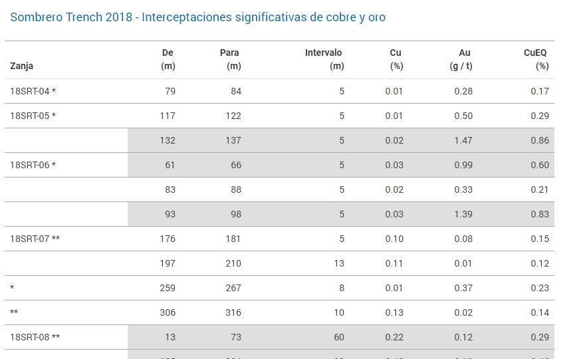Click the 18SRT-08 ** trench cell
The image size is (569, 359).
(x=35, y=337)
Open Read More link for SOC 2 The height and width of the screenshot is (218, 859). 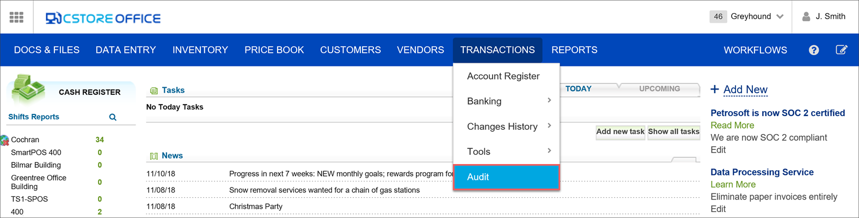point(732,125)
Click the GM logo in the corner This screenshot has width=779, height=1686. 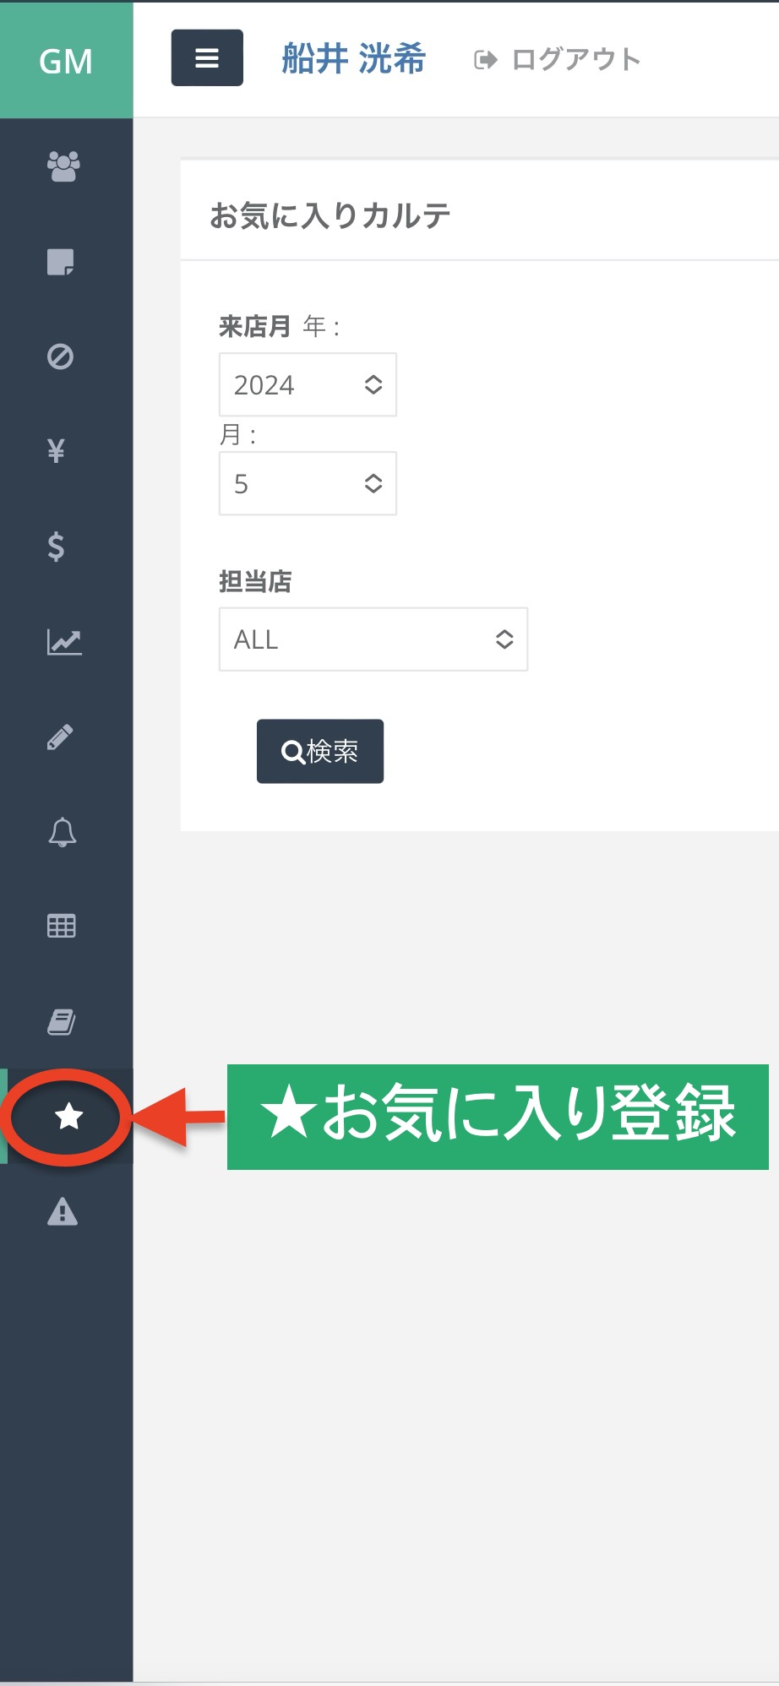pyautogui.click(x=66, y=61)
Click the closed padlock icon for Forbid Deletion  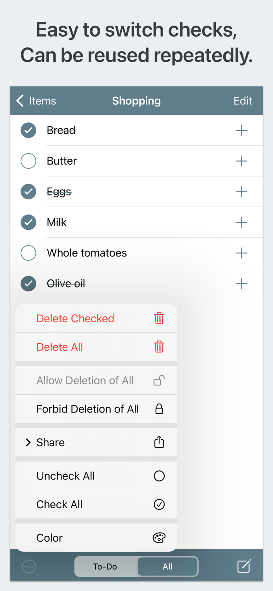(159, 409)
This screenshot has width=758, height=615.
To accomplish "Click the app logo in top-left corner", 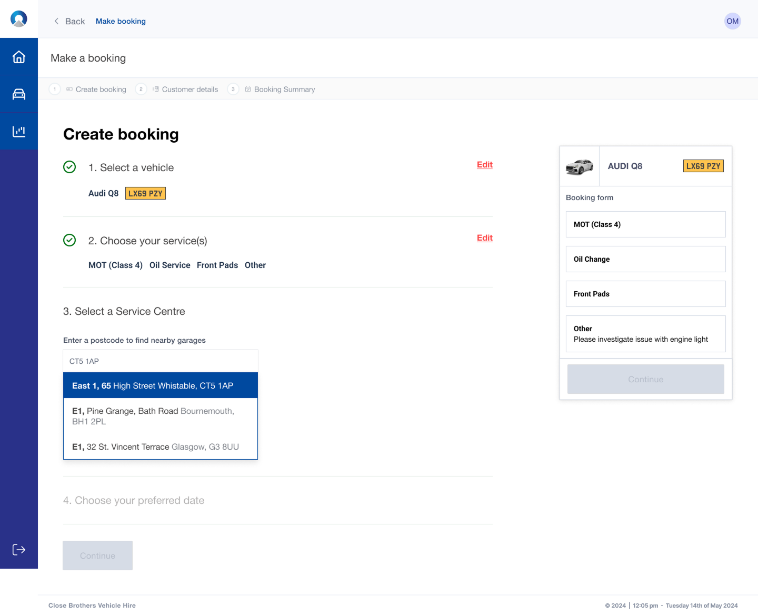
--- --- ---
Problem description ::
Set down exactly, with no additions, each line from the line that includes "This screenshot has width=758, height=615." to the final line of the entries above; leave pictures out.

Response below ::
This screenshot has width=758, height=615.
To accomplish "Click the app logo in top-left corner", 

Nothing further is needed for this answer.